# Your goal
An identical copy of all the entries is the required result.

(Collected data entries)

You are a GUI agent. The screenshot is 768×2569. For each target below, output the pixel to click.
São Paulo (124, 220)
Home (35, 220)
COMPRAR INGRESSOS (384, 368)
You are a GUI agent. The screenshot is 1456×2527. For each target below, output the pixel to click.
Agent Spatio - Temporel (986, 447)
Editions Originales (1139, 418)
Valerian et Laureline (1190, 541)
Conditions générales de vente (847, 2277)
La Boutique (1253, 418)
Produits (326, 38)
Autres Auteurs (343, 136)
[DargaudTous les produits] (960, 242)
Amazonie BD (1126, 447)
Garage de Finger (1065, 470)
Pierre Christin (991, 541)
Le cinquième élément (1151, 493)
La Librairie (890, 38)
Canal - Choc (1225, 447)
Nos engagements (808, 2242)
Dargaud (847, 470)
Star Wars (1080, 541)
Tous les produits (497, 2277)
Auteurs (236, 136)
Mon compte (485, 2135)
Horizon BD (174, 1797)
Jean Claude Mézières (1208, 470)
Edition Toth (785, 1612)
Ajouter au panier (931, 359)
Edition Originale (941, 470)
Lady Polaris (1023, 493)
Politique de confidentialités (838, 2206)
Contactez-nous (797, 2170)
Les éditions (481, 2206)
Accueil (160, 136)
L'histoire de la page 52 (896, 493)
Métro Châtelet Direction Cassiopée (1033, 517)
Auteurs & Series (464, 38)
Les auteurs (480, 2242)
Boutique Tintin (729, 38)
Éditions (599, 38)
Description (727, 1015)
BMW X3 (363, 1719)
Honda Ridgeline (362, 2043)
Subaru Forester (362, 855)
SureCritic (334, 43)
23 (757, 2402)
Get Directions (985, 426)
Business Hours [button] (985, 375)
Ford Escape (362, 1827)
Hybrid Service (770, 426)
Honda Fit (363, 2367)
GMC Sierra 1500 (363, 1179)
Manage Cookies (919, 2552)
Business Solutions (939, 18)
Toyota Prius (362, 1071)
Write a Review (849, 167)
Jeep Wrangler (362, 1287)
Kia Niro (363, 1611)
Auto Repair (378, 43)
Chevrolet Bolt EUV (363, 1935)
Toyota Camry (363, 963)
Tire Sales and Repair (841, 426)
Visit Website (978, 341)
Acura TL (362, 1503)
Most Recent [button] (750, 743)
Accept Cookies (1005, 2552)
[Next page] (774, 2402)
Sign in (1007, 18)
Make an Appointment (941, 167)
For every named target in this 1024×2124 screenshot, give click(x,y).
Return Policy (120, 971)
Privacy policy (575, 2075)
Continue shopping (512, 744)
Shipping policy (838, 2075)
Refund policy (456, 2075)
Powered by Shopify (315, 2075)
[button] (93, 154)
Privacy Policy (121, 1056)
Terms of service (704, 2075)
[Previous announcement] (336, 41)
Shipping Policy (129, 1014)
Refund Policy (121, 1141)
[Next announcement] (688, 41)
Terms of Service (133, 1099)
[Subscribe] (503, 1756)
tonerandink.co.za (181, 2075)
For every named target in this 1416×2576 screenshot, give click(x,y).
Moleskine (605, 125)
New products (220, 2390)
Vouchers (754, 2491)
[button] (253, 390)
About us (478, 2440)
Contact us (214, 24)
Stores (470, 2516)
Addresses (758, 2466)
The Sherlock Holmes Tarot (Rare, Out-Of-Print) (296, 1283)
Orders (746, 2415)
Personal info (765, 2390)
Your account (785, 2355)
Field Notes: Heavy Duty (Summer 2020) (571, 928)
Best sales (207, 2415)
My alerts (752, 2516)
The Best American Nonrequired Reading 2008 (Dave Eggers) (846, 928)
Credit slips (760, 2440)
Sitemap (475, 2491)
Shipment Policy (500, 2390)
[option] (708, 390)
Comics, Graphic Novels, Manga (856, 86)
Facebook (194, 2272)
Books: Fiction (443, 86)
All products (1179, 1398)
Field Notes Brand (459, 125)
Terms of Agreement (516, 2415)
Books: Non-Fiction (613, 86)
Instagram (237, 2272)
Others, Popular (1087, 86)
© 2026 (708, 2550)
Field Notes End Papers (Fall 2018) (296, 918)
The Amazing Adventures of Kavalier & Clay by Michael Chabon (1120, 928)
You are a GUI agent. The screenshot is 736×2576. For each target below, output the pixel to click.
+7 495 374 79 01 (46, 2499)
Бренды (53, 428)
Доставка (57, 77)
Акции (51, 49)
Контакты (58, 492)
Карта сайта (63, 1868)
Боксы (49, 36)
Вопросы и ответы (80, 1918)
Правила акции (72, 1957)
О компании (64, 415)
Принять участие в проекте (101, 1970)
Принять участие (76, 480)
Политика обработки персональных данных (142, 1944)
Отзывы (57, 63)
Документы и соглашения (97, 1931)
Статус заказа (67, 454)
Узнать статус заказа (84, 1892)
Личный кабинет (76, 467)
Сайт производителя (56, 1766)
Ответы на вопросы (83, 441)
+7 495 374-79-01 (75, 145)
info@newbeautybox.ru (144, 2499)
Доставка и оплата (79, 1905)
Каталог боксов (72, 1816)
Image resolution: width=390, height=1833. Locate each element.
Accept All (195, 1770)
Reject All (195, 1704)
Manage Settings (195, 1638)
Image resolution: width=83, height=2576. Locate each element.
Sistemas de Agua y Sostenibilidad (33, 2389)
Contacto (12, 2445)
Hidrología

# Reply to the task
You are a GUI agent. The screenshot is 768×2569. For each target below, output the pixel to click.
São Paulo (124, 220)
Home (35, 220)
COMPRAR INGRESSOS (384, 368)
You are a GUI agent. The screenshot is 1456×2527. For each target below, output the pixel to click.
Agent Spatio - Temporel (986, 447)
Editions Originales (1139, 418)
Valerian et Laureline (1190, 541)
Conditions générales de vente (847, 2277)
La Boutique (1253, 418)
Produits (326, 38)
Autres Auteurs (343, 136)
[DargaudTous les produits] (960, 242)
Amazonie BD (1126, 447)
Garage de Finger (1065, 470)
Pierre Christin (991, 541)
Le cinquième élément (1151, 493)
La Librairie (890, 38)
Canal - Choc (1225, 447)
Nos engagements (808, 2242)
Dargaud (847, 470)
Star Wars (1080, 541)
Tous les produits (497, 2277)
Auteurs (236, 136)
Mon compte (485, 2135)
Horizon BD (174, 1797)
Jean Claude Mézières (1208, 470)
Edition Toth (785, 1612)
Ajouter au panier (931, 359)
Edition Originale (941, 470)
Lady Polaris (1023, 493)
Politique de confidentialités (838, 2206)
Contactez-nous (797, 2170)
Les éditions (481, 2206)
Accueil (160, 136)
L'histoire de la page 52 (896, 493)
Métro Châtelet Direction Cassiopée (1033, 517)
Auteurs & Series (464, 38)
Les auteurs (480, 2242)
Boutique Tintin (729, 38)
Éditions (599, 38)
Description (727, 1015)
BMW X3 (363, 1719)
Honda Ridgeline (362, 2043)
Subaru Forester (362, 855)
SureCritic (334, 43)
23 (757, 2402)
Get Directions (985, 426)
Business Hours [button] (985, 375)
Ford Escape (362, 1827)
Hybrid Service (770, 426)
Honda Fit (363, 2367)
GMC Sierra 1500 (363, 1179)
Manage Cookies (919, 2552)
Business Solutions (939, 18)
Toyota Prius (362, 1071)
Write a Review (849, 167)
Jeep Wrangler (362, 1287)
Kia Niro (363, 1611)
Auto Repair (378, 43)
Chevrolet Bolt EUV (363, 1935)
Toyota Camry (363, 963)
Tire Sales and Repair (841, 426)
Visit Website (978, 341)
Acura TL (362, 1503)
Most Recent [button] (750, 743)
Accept Cookies (1005, 2552)
[Next page] (774, 2402)
Sign in (1007, 18)
Make an Appointment (941, 167)
For every named target in this 1024×2124 screenshot, give click(x,y).
Return Policy (120, 971)
Privacy policy (575, 2075)
Continue shopping (512, 744)
Shipping policy (838, 2075)
Refund policy (456, 2075)
Powered by Shopify (315, 2075)
[button] (93, 154)
Privacy Policy (121, 1056)
Terms of service (704, 2075)
[Previous announcement] (336, 41)
Shipping Policy (129, 1014)
Refund Policy (121, 1141)
[Next announcement] (688, 41)
Terms of Service (133, 1099)
[Subscribe] (503, 1756)
tonerandink.co.za (181, 2075)
For every named target in this 1416×2576 screenshot, give click(x,y).
Moleskine (605, 125)
New products (220, 2390)
Vouchers (754, 2491)
[button] (253, 390)
About us (478, 2440)
Contact us (214, 24)
Stores (470, 2516)
Addresses (758, 2466)
The Sherlock Holmes Tarot (Rare, Out-Of-Print) (296, 1283)
Orders (746, 2415)
Personal info (765, 2390)
Your account (785, 2355)
Field Notes: Heavy Duty (Summer 2020) (571, 928)
Best sales (207, 2415)
My alerts (752, 2516)
The Best American Nonrequired Reading 2008 (Dave Eggers) (846, 928)
Credit slips (760, 2440)
Sitemap (475, 2491)
Shipment Policy (500, 2390)
[option] (708, 390)
Comics, Graphic Novels, Manga (856, 86)
Facebook (194, 2272)
Books: Fiction (443, 86)
All products (1179, 1398)
Field Notes Brand (459, 125)
Terms of Agreement (516, 2415)
Books: Non-Fiction (613, 86)
Instagram (237, 2272)
Others, Popular (1087, 86)
© 2026 (708, 2550)
Field Notes End Papers (Fall 2018) (296, 918)
The Amazing Adventures of Kavalier & Clay by Michael Chabon (1120, 928)
You are a GUI agent. The screenshot is 736×2576. For each target below, output the pixel to click.
+7 495 374 79 01 (46, 2499)
Бренды (53, 428)
Доставка (57, 77)
Акции (51, 49)
Контакты (58, 492)
Карта сайта (63, 1868)
Боксы (49, 36)
Вопросы и ответы (80, 1918)
Правила акции (72, 1957)
О компании (64, 415)
Принять участие в проекте (101, 1970)
Принять участие (76, 480)
Политика обработки персональных данных (142, 1944)
Отзывы (57, 63)
Документы и соглашения (97, 1931)
Статус заказа (67, 454)
Узнать статус заказа (84, 1892)
Личный кабинет (76, 467)
Сайт производителя (56, 1766)
Ответы на вопросы (83, 441)
+7 495 374-79-01 (75, 145)
info@newbeautybox.ru (144, 2499)
Доставка и оплата (79, 1905)
Каталог боксов (72, 1816)
Image resolution: width=390, height=1833. Locate each element.
Accept All (195, 1770)
Reject All (195, 1704)
Manage Settings (195, 1638)
Image resolution: width=83, height=2576. Locate each element.
Sistemas de Agua y Sostenibilidad (33, 2389)
Contacto (12, 2445)
Hidrología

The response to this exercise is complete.